What is expected
Type each record below again, with the same words.

Start of Material for this task

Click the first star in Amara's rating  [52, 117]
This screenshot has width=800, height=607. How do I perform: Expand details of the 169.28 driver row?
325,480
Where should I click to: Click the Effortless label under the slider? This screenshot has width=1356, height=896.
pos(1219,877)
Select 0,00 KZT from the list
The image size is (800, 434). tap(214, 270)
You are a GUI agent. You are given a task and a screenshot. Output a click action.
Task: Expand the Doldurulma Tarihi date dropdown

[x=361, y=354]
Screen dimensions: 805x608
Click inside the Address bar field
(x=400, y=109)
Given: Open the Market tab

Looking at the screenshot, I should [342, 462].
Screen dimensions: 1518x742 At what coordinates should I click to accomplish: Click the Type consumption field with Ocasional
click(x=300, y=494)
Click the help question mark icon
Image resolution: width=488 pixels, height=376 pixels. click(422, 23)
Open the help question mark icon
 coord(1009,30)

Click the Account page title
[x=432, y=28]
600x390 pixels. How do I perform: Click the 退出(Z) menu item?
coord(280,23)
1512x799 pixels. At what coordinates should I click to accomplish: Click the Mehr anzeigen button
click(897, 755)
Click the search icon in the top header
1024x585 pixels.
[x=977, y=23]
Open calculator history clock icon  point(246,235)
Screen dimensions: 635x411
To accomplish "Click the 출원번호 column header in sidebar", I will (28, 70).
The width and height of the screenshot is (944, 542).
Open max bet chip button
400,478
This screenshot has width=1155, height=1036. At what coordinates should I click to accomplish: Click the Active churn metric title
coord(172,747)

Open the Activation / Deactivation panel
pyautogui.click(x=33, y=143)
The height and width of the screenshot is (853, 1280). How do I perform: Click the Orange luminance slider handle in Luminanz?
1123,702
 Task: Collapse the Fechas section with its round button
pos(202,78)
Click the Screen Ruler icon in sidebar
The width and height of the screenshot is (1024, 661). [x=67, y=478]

End of Material for this task

Exercise result
Click the first star in Amara's rating  [52, 117]
This screenshot has width=800, height=607. How do I perform: Expand details of the 169.28 driver row?
325,480
Where should I click to: Click the Effortless label under the slider? This screenshot has width=1356, height=896.
pos(1219,877)
Select 0,00 KZT from the list
The image size is (800, 434). tap(214, 270)
You are a GUI agent. You are given a task and a screenshot. Output a click action.
Task: Expand the Doldurulma Tarihi date dropdown

[x=361, y=354]
Screen dimensions: 805x608
Click inside the Address bar field
(x=400, y=109)
Given: Open the Market tab

Looking at the screenshot, I should [342, 462].
Screen dimensions: 1518x742 At what coordinates should I click to accomplish: Click the Type consumption field with Ocasional
click(x=300, y=494)
Click the help question mark icon
Image resolution: width=488 pixels, height=376 pixels. click(422, 23)
Open the help question mark icon
 coord(1009,30)

Click the Account page title
[x=432, y=28]
600x390 pixels. How do I perform: Click the 退出(Z) menu item?
coord(280,23)
1512x799 pixels. At what coordinates should I click to accomplish: Click the Mehr anzeigen button
click(897, 755)
Click the search icon in the top header
1024x585 pixels.
[x=977, y=23]
Open calculator history clock icon  point(246,235)
Screen dimensions: 635x411
To accomplish "Click the 출원번호 column header in sidebar", I will (28, 70).
The width and height of the screenshot is (944, 542).
Open max bet chip button
400,478
This screenshot has width=1155, height=1036. At what coordinates should I click to accomplish: Click the Active churn metric title
coord(172,747)

Open the Activation / Deactivation panel
pyautogui.click(x=33, y=143)
The height and width of the screenshot is (853, 1280). How do I perform: Click the Orange luminance slider handle in Luminanz?
1123,702
 Task: Collapse the Fechas section with its round button
pos(202,78)
Click the Screen Ruler icon in sidebar
The width and height of the screenshot is (1024, 661). [x=67, y=478]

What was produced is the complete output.